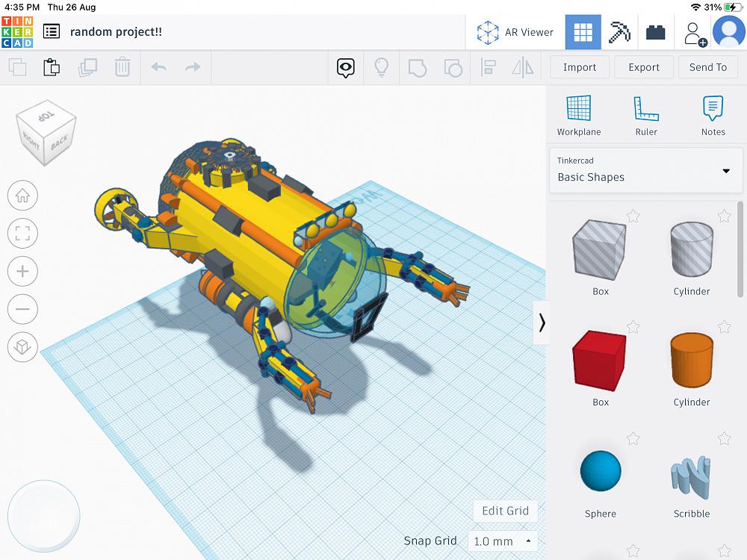Toggle show all visibility eye icon
The width and height of the screenshot is (747, 560).
click(x=345, y=68)
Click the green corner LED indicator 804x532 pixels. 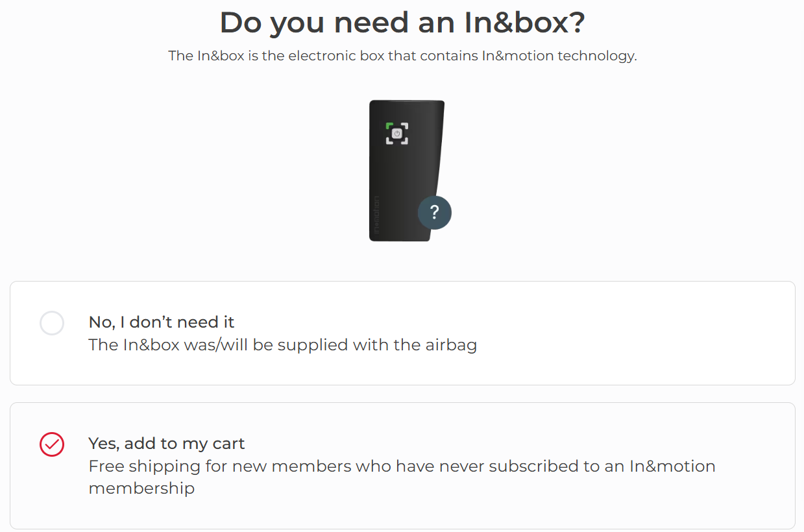pyautogui.click(x=389, y=125)
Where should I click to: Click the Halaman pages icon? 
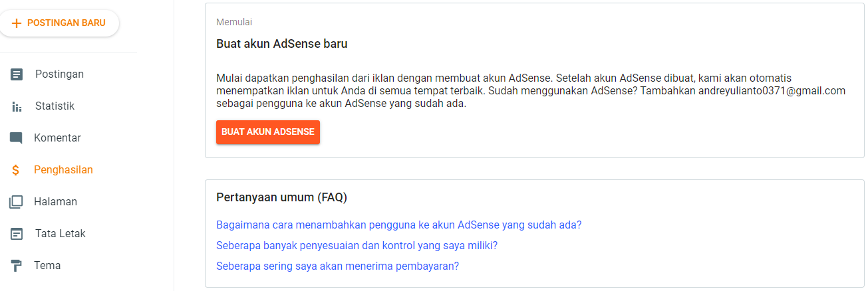[x=16, y=202]
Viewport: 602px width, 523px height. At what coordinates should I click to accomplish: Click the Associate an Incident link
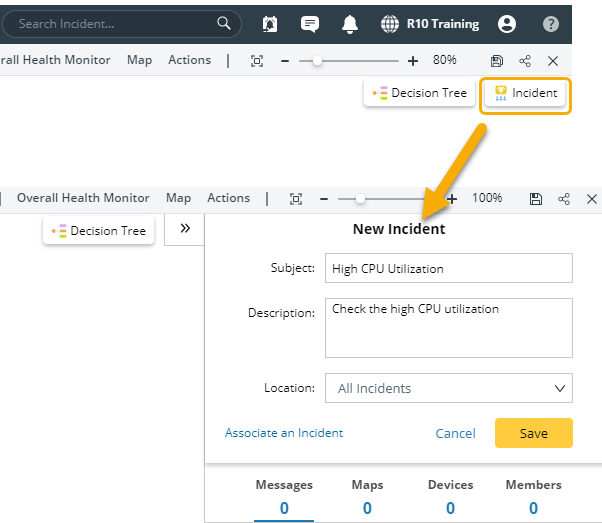(283, 433)
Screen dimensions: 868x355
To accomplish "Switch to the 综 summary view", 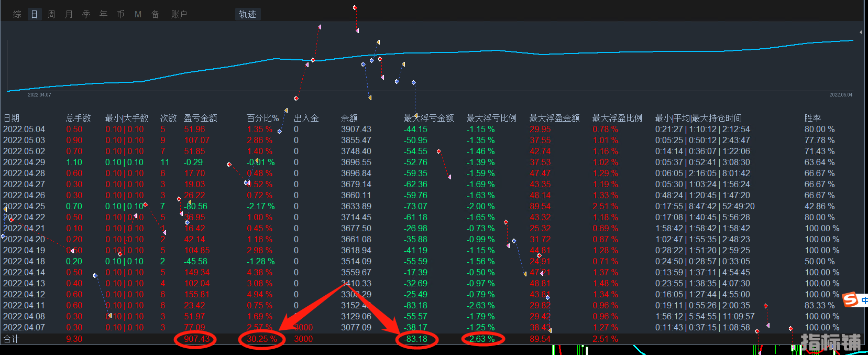I will (17, 14).
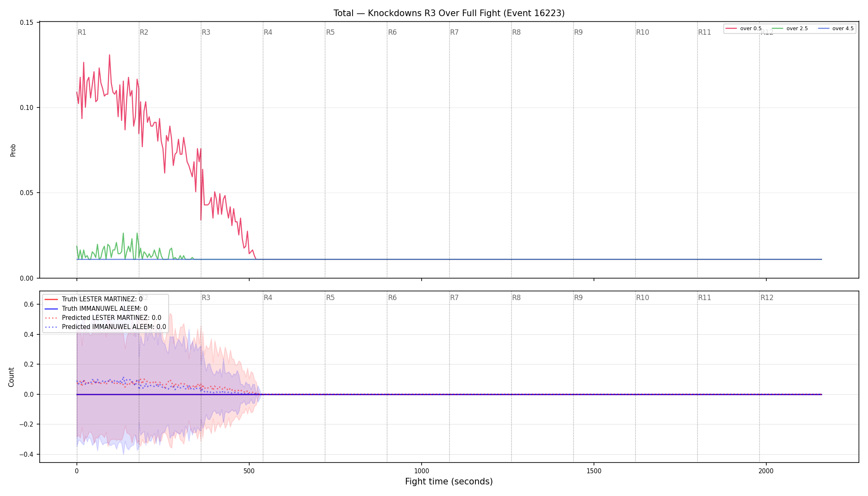The width and height of the screenshot is (868, 496).
Task: Select the 'over 2.5' legend entry
Action: tap(790, 29)
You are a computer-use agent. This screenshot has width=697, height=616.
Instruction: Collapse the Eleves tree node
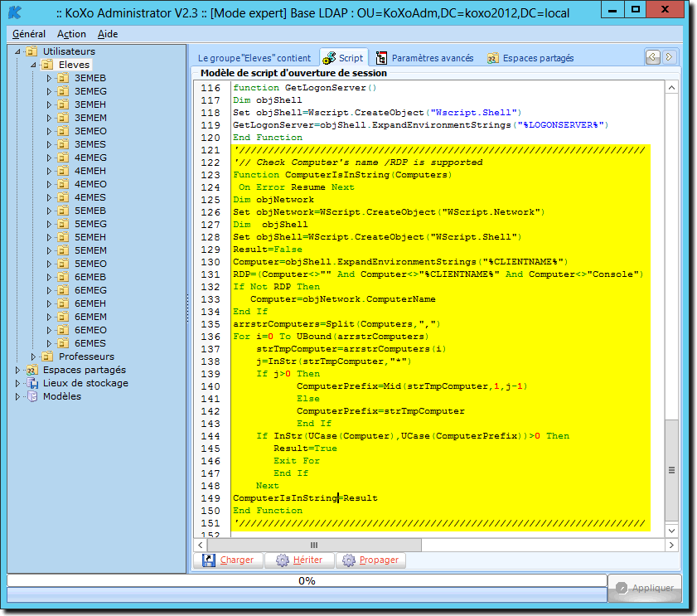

________________

▶ _EXERCISE BRIEF_: The output consists of exactly the lines from the one containing "You are a computer-use" through the last line of the listing, both included, with no pictures.

▶ _FINISHED EXERCISE_:
You are a computer-use agent. This screenshot has width=697, height=616.
Instruction: Collapse the Eleves tree node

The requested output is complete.